[Rhythmbox-devel] first kill for the Cooperative Bug Isolation Project



Some of you may already be aware of the Cooperative Bug Isolation 
Project: <http://www.cs.berkeley.edu/~liblit/sampler/>.  This is a 
research project at UC Berkeley and Stanford University that tries to 
find bugs by identifying statistically significant differences in 
program behavior between good and bad runs.  We have a public arm, which 
offers instrumented binaries for popular GNOME packages for anyone to 
download and use.  We have also been using our approach together with 
scripted runs to generate large numbers of feedback reports quickly.

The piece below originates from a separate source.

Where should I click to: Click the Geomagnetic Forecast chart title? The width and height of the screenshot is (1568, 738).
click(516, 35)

I am pleased to report that Cooperative Bug Isolation has killed its 
first GNOME bug.  As described in 
<http://bugzilla.gnome.org/show_bug.cgi?id=137460>, mining data from 
scripted Rhythmbox runs reveals a mismanaged timeout event source ID 
that can result in a fairly large number of crashes.  These crashes 
result from memory corruption, so the post-crash stack is essentially 
useless.  Our feedback instrumentation identifies the problem by 
revealing that crashes are far more likely when a specific 
g_source_remove() call on a specific line of code returns values greater 
than zero.

The same problem actually appears twice in Rhythmbox; the second 
instance may be responsible for previously reported bug 
<http://bugzilla.gnome.org/show_bug.cgi?id=130788>.

I bring this to the <gnome-bugsquad> and <rhythmbox-devel> lists' 
attention for two reasons.  First, Luis Villa told me that this is cool 
enough that I should spread the word.  :-)  Second, if this timeout 
mismanagement bug appeared twice in Rhythmbox then it may appear in 
other code too.

The mistake is to keep around a timeout event source ID after the 
corresponding timeout callback has returned FALSE.  When the callback 
returns FALSE, the timeout event source is implicitly destroyed.  That 
means that this event source's ID number is no longer valid.  Keeping it 
around is the ID number equivalent of having a dangling pointer.

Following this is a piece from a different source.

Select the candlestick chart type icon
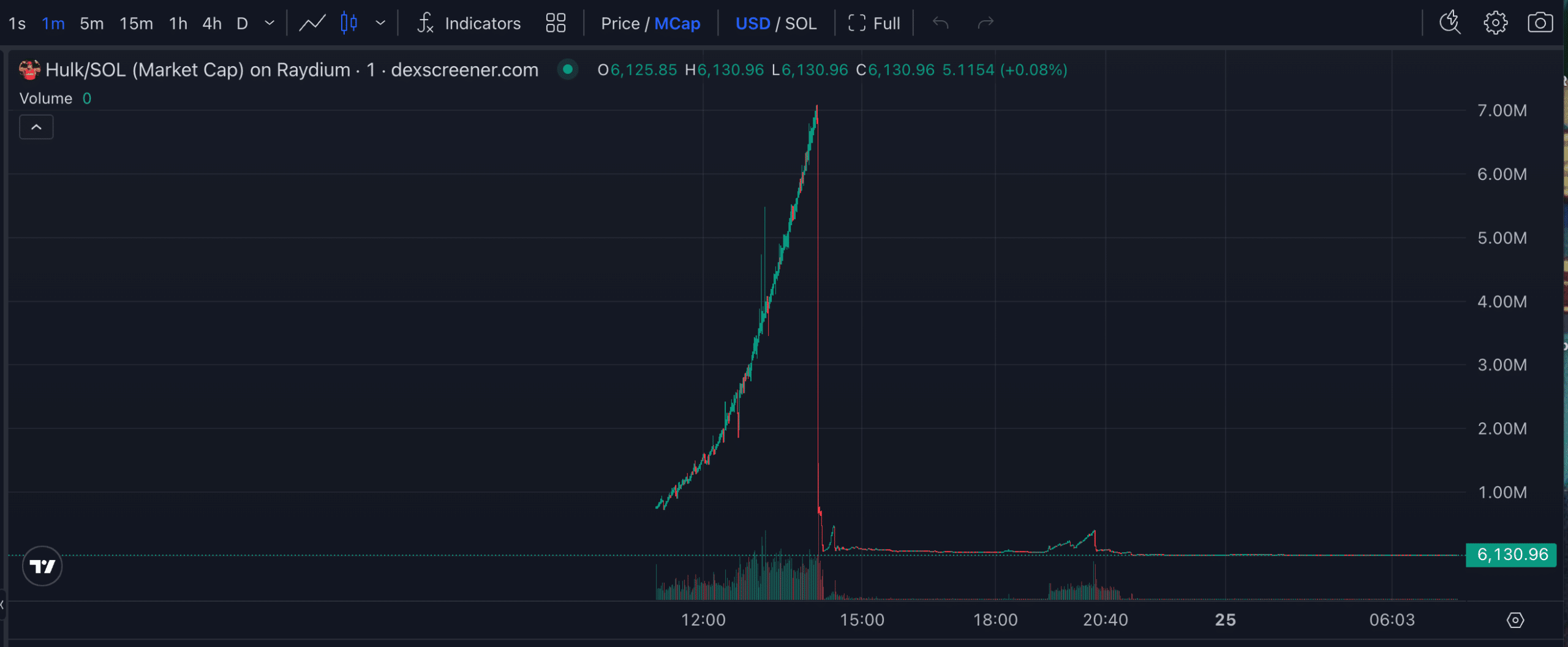The height and width of the screenshot is (647, 1568). (349, 23)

What we see in Rhythmbox is that the event source ID is being retained 
in a private field of an object even after the callback has returned 
FALSE.  Later on, that object might decide to destroy the event source 
by calling g_source_remove() on this stale ID.  If the ID number has 
been reassigned to some other event source, that other source will be 
prematurely destroyed.  A positive return value from g_source_remove() 
indicates that it did find and destroy some unlucky event source.  In 
the case of Rhythmbox, I see this in the form of increased likelihood of 
crashing when one particular g_source_remove() call returns positive values.

I'm going to repost this description to <desktop-devel-list>, both to 
document this easy-to-make error and to suggest that developers audit 
their own code to see if they are doing the same thing.